#### Extracted material
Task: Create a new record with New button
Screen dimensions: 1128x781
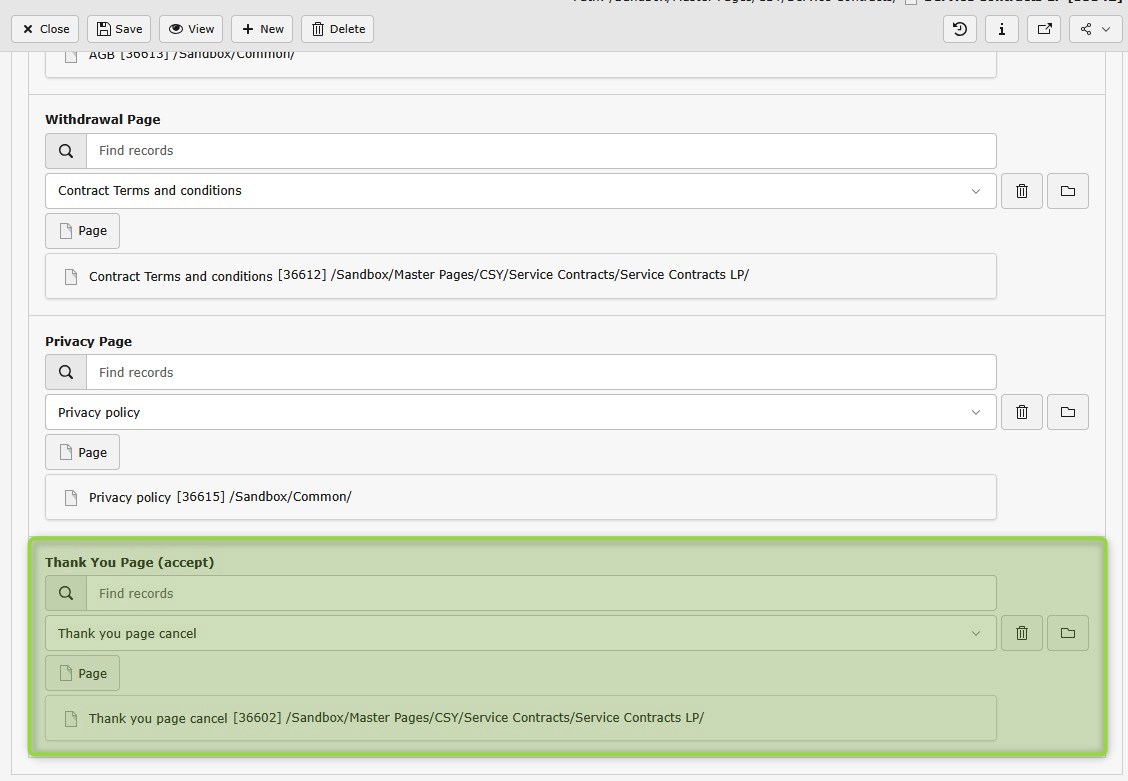Action: [262, 29]
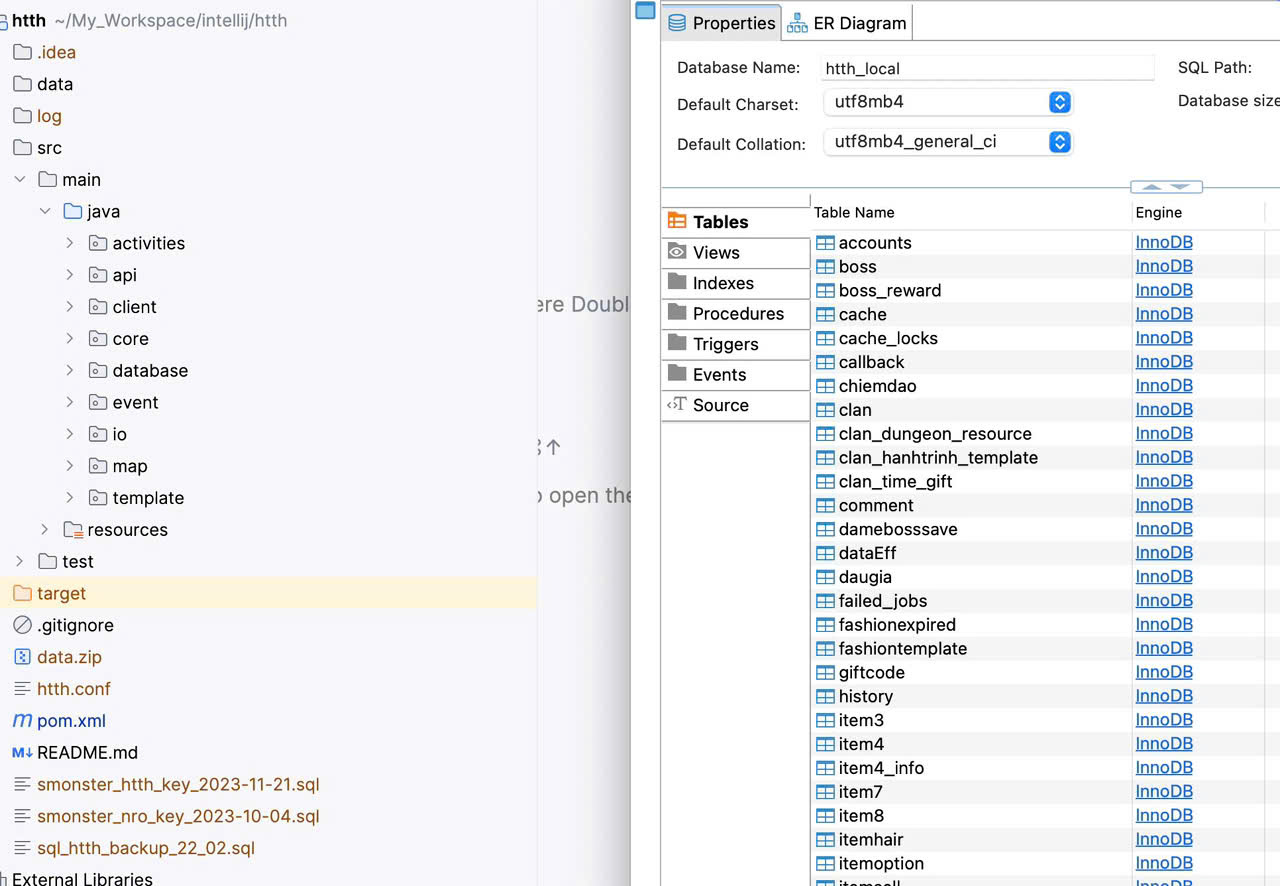Switch to the ER Diagram tab
This screenshot has width=1280, height=886.
point(847,23)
########
_Request_
Render all of the material above as a JSON list of strings, one string per line with blank lines omitted, and leave the pictures out.

_Task answer_
[
  "Task: Create a new record with New button",
  "Screen dimensions: 1128x781",
  "Action: [262, 29]",
  "Switch to the ER Diagram tab",
  "This screenshot has width=1280, height=886.",
  "point(847,23)"
]